Que se passait-il, cependant, derrière les retranchements du camp de Céneret? Les causes vaincues n'ont pas d'historien, et aucun annaliste n'a pris la peine de nous faire assister à l'agonie du royaume visigoth. Toutefois un historien byzantin croit savoir qu'Alaric aurait voulu retarder la bataille jusqu'à l'arrivée du secours de Théodoric le Grand, mais que l'impatience de son peuple le força d'en venir aux mains sans attendre les renforts promis. Rien de plus vraisemblable, d'ailleurs, que cette contrainte morale exercée sur leur chef par des guerriers braves et amoureux de gloire, mais sans responsabilité, qui confondaient la prudence et la lâcheté, et qui craignaient de devoir partager avec d'autres l'honneur de la victoire[132]. Alaric voyait plus clair dans sa situation et se rendait compte que le gros de son armée ne partageait pas les dispositions de l'élite. Mais, d'autre part, il était devenu impossible d'ajourner l'heure de l'échéance, et il se décida, quels que fussent ses sentiments intimes, à aller au-devant de la destinée. Peut-être, selon l'ancienne coutume germanique, les deux rois échangèrent-ils encore un défi solennel, et se donnèrent-ils rendez-vous pour le jour suivant.
[132] Procope, Bell. gothic., I, 12.
Le lendemain, de bonne heure,—on était au cœur des longues journées de l'été,—les deux armées se déployèrent en ordre de bataille, et la lutte commença aussitôt. Le lieu précis de l'engagement doit être cherché, selon Grégoire de Tours, à quinze kilomètres de Poitiers, des deux côtés de la chaussée romaine qui allait de cette ville à Nantes et à l'Océan. Les Francs commencèrent par faire pleuvoir de loin une grêle de traits sur leurs adversaires, mais ceux-ci ne répondirent pas avant de pouvoir combattre corps à corps[133]. Alors s'engagea une mêlée sanglante, car les Visigoths étaient un peuple vaillant, et, malgré les sinistres présages qui planaient sur leur cause, chacun dans l'armée d'Alaric voulait faire son devoir. Le roi des Goths avait avec lui son fils Amalaric, enfant âgé de cinq ans; à côté de Clovis combattaient son fils aîné Théodoric, et Chlodéric, le prince de Cologne. La lutte sans doute se serait prolongée, si elle n'avait été terminée brusquement par la mort de l'un des rois. Comme dans les rencontres de l'âge héroïque, Clovis et Alaric se cherchaient dès le commencement de l'action, voulant vider leur querelle par un de ces combats singuliers dans l'issue desquels les barbares voyaient un jugement de Dieu.

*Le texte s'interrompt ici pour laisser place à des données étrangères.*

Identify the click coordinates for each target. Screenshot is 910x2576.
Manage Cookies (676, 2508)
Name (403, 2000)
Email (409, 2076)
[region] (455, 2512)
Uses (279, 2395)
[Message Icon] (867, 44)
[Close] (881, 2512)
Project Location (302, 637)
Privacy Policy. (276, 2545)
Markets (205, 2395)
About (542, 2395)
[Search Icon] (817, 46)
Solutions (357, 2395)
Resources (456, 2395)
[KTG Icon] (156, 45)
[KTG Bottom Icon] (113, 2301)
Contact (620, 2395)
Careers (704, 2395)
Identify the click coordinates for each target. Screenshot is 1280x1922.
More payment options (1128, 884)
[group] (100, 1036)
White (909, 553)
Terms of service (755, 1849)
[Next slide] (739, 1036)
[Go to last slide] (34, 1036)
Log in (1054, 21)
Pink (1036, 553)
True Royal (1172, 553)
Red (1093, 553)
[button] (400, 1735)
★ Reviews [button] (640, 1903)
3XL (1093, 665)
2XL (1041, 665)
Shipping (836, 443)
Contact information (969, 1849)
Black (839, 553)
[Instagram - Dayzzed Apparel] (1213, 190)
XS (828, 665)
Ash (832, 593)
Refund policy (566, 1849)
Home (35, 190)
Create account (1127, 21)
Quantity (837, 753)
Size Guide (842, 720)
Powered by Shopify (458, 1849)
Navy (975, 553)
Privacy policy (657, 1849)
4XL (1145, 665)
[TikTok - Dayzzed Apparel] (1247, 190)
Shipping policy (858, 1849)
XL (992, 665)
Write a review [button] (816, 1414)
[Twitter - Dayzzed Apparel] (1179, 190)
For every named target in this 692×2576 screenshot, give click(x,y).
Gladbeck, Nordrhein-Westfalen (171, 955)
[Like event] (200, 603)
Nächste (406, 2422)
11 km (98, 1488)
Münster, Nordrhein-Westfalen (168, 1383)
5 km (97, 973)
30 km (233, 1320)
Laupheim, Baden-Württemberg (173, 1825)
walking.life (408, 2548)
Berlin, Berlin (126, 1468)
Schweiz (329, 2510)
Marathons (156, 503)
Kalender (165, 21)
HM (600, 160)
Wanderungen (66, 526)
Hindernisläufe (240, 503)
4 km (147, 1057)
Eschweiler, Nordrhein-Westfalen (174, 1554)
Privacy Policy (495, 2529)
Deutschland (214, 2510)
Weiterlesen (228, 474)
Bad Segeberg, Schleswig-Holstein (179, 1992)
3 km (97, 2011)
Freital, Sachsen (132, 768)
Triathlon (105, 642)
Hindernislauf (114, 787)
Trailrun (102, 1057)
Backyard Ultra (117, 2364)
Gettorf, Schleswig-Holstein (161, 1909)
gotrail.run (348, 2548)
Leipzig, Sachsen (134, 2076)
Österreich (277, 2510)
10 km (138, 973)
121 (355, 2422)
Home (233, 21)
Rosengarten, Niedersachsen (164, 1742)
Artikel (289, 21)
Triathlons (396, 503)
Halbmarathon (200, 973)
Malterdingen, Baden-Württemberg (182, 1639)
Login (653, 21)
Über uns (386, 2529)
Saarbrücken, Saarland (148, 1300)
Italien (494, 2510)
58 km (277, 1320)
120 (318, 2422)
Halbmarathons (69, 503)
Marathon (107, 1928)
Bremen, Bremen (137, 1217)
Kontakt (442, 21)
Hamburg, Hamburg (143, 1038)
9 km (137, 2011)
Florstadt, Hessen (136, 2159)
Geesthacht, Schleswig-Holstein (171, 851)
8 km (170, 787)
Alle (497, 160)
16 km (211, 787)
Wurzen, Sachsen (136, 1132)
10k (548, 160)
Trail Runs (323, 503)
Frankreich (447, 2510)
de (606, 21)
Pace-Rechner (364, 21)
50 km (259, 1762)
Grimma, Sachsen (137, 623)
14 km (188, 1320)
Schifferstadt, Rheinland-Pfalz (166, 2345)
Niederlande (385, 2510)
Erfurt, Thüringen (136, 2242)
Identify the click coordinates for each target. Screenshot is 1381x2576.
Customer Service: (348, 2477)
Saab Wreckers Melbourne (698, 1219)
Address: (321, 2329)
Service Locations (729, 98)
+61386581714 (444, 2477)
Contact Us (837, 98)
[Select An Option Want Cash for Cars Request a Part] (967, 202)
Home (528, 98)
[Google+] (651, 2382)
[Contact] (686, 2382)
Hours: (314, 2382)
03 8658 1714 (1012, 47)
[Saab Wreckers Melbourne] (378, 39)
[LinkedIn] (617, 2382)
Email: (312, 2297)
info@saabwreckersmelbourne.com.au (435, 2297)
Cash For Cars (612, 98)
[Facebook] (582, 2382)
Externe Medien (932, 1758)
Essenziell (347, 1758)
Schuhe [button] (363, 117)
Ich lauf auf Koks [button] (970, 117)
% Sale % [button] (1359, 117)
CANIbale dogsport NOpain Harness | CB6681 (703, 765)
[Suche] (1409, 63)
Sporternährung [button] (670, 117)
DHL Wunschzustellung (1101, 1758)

Alaric tomba, frappé d'un coup mortel; mais son rival faillit payer cher sa victoire, car deux soldats visigoths, probablement des membres de la bande royale, fondirent à la fois sur lui de droite et de gauche et cherchèrent à le percer de leurs épées. Mais la cuirasse de Clovis était de bonne trempe, et son cheval bien dressé; il tint tête à ses agresseurs, et donna aux siens le temps d'accourir et de le mettre hors de danger[134].